Qu’y a-t-il en commun entre George W. Bush et Barack Obama? Le premier a eu recours aux drones dans sa lutte contre Al-Qaïda et à la cyberguerre pour court-circuiter le programme nucléaire iranien. Idem pour le second.

La semaine dernière encore, un des 7 000 drones de l’armée américaine a frappé. Bilan : une quinzaine de morts au Pakistan, dont le numéro deux d’Al-Qaïda. Au total, les bombardementsde ces avions furtifs pilotés à distance à partir d’une base du désert du Nevada auraient fait un millier de morts depuis quatre ans. Tous n’étaient pas des terroristes. Loin de là. Barack Obama a toujours donné son feu vert à ces opérations d’assassinats ciblés. Le prix Nobel de la paix est devenu un véritable «guerrier de la paix».

Cette «face cachée» du successeur de Bush se retrouve également dans les cyberattaques contre l’Iran. L’actuel locataire de la Maison-Blanche participe activement aux «Jeux olympiques», le nom de code de Stuxnet – le virus informatique américain développé avec Israël et qui sème la zizanie au sein du programme nucléaire iranien.

Toutes ces informations se retrouvent dans le livre de David Sanger, Confront and Conceal : Obama’s Secret Wars and Surprising Use of American Power. Sorti la semaine dernière, l’ouvrage du journaliste du New York Times tombe à point nommé pour Obama.

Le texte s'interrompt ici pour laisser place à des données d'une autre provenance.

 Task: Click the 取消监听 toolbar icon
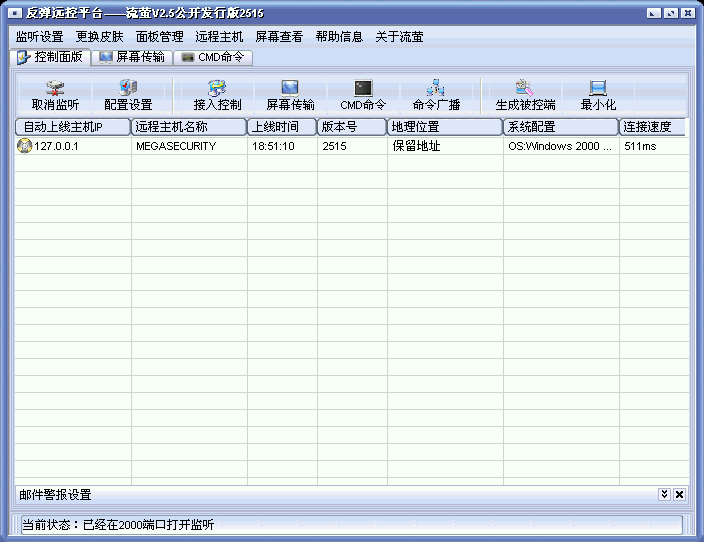click(x=55, y=94)
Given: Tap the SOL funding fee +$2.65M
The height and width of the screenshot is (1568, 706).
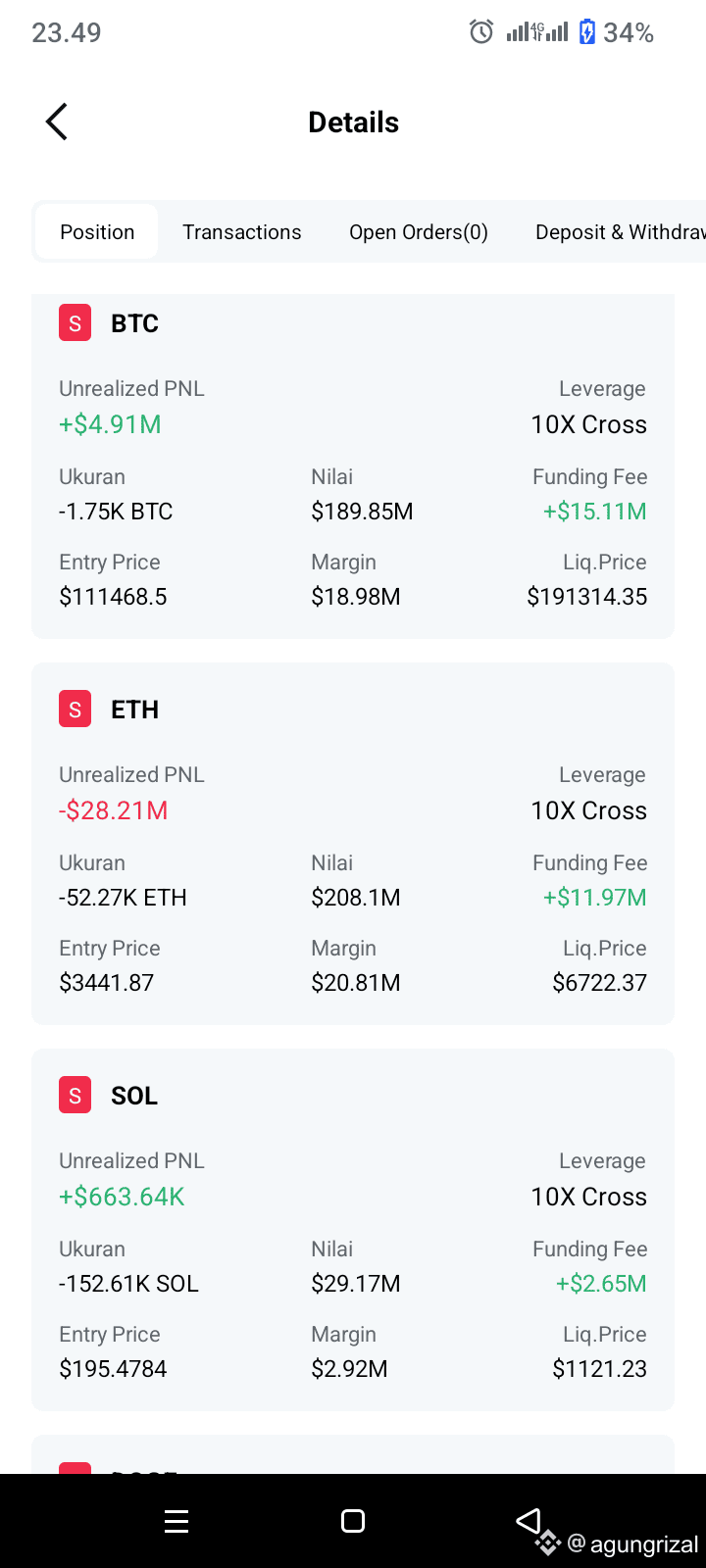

Être présenté comme un chef de guerre sans peur, à défaut d’être sans reproche, n’est jamais mauvais en période électorale américaine.En attendant, Stuxnet aurait détraqué un cinquième des centrifugeuses iraniennes destinées à enrichir de l’uranium afin, craignent les Occidentaux, de permettre au pays de se doter de l’arme nucléaire. Le virus fatal écarte, pour l’instant, une éventuelle intervention militaire israélienne. Mais il «démontre un manque de vision assez préoccupant concernant la boîte de Pandore que la militarisation de l’internet va ouvrir», estime, dans un échange de courriels, Benoît Dupont, titulaire de la Chaire de recherche du Canada en sécurité et technique à l’Université de Montréal.

«Le gouvernement américain est en train de concevoir des outils qui seront très facilement et efficacement recyclés par les yberdélinquants. Le jeu en vaut-il la chandelle?» Pour Obama, la réponse ne fait aucun doute.